Residents with walkers and wheelchairs say they’re trapped
Just after dawn on a recent weekday, a 5-foot-3-inch woman pushed open the street-level door at a Betances IV building in Mott Haven with her 60-pound daughter slung over her right shoulder. She had carried the girl down 33 steps from her third-floor apartment to the street, where the girl’s school bus would pick her up.
At ground level was the girl’s wheelchair, a heavy Focus CR model. The mother, who asked not to be named because she fears retribution from building management, had rolled it from a nearby apartment building where she is housing it temporarily because there is a working elevator. At the Betances IV building, the elevator has been out of service since August 7.
Elevators at six Betances buildings administered by NYCHA have been taken out of service for a planned 16 weeks as part of a $3 million replacement project. Each building has just one elevator, and many Betances residents who use walkers and wheelchairs to get around say the outages have left them with no good options for leaving home.
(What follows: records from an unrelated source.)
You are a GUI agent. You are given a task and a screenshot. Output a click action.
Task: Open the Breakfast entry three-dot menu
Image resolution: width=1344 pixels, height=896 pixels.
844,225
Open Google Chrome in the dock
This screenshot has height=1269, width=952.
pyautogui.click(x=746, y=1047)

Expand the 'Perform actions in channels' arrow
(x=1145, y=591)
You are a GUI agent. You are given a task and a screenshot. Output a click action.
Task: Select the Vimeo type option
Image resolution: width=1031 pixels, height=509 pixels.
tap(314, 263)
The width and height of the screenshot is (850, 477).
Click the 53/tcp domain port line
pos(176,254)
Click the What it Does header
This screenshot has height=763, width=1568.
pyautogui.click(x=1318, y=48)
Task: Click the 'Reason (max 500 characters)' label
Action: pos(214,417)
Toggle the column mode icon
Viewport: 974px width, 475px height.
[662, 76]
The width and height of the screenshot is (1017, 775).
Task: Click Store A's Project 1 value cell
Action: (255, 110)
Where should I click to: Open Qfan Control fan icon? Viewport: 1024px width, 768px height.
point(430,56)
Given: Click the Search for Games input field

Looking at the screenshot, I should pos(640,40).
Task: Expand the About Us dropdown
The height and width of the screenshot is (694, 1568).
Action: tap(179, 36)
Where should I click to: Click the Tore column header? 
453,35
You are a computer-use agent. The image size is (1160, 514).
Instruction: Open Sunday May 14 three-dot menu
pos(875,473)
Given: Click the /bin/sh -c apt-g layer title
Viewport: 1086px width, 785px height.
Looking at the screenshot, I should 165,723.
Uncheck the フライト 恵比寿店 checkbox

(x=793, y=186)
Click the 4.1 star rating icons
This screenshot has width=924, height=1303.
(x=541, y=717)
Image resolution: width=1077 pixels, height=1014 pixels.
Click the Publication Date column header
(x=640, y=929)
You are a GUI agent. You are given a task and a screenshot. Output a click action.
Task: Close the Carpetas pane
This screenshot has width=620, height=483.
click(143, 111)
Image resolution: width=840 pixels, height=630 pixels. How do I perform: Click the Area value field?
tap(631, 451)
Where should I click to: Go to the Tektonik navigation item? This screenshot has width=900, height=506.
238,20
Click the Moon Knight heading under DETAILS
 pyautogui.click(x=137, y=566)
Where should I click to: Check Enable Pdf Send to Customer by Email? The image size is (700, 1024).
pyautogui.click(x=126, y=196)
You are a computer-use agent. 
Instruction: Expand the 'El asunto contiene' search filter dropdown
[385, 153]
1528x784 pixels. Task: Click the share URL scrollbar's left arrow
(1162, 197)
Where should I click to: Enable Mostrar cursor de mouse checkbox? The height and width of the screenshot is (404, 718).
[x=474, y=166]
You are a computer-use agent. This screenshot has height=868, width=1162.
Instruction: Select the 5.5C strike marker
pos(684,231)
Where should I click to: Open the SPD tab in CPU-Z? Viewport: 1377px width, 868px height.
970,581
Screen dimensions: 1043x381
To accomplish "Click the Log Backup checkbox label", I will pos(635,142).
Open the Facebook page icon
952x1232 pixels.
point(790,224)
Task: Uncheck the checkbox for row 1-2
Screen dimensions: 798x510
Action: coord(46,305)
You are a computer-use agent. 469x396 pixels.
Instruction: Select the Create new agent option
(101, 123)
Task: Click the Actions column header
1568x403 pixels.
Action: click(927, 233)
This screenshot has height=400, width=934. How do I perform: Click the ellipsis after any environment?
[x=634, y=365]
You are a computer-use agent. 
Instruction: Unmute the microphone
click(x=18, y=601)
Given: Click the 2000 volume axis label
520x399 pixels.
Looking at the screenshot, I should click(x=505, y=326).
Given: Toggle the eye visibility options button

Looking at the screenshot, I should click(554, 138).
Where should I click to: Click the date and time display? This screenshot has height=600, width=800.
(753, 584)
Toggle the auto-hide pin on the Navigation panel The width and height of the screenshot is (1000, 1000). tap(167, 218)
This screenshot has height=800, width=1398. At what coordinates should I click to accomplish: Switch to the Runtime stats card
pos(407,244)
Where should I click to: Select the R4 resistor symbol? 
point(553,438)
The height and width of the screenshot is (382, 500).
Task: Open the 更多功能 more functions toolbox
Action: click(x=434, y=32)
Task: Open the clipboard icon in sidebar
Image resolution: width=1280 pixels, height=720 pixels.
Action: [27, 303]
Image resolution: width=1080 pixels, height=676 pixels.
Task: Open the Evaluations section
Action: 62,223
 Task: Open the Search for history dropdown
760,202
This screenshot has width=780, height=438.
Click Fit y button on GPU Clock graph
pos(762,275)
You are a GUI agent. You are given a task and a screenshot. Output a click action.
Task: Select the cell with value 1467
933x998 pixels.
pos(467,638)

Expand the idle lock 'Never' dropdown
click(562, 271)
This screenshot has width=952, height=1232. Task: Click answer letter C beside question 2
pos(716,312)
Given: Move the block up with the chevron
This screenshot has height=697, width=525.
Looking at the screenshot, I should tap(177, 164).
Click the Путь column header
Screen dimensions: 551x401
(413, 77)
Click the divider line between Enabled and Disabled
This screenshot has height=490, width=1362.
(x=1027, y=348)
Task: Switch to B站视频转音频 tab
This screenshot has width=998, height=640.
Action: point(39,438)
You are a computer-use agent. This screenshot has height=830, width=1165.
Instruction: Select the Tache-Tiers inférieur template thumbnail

NYCHA operates portable stair-climbing machines that convey wheelchairs up and down stairs, and offers temporary household relocation to those who prefer not to use the machines. The mother needs to put her daughter on the school bus before the machines are regularly available for use, and she says it does not fit her daughter’s wheelchair anyway. Other residents with disabilities say those solutions do not accommodate them either.
Nelly Marrero, 60, has two bad knees and a fractured ankle she suffered a couple years ago while walking and did not get treated for weeks. She uses a walker to get around. She says when she asked a Betances manager where NYCHA would relocate her during the elevator outage, that manager told her Co-op City, though NYCHA does not relocate residents into private developments. In the end Marrero did not request a relocation.
Relocating to a new neighborhood from her third-floor apartment in Betances would have meant navigating unfamiliar territory and finding new doctors.
“Hello? I’ve been all my life in this area,” she says.
Marrero can take the stairs with help from her son, Luis, 33, who lives with her but works in Westchester County. If he’s not around, she can ask a favor of a neighbor’s home healthcare attendant.
If she can plan it, she can call the building’s management office to request a Stair-Trac or Scalamobil machine that holds a wheelchair and crawls slowly up and down stairs.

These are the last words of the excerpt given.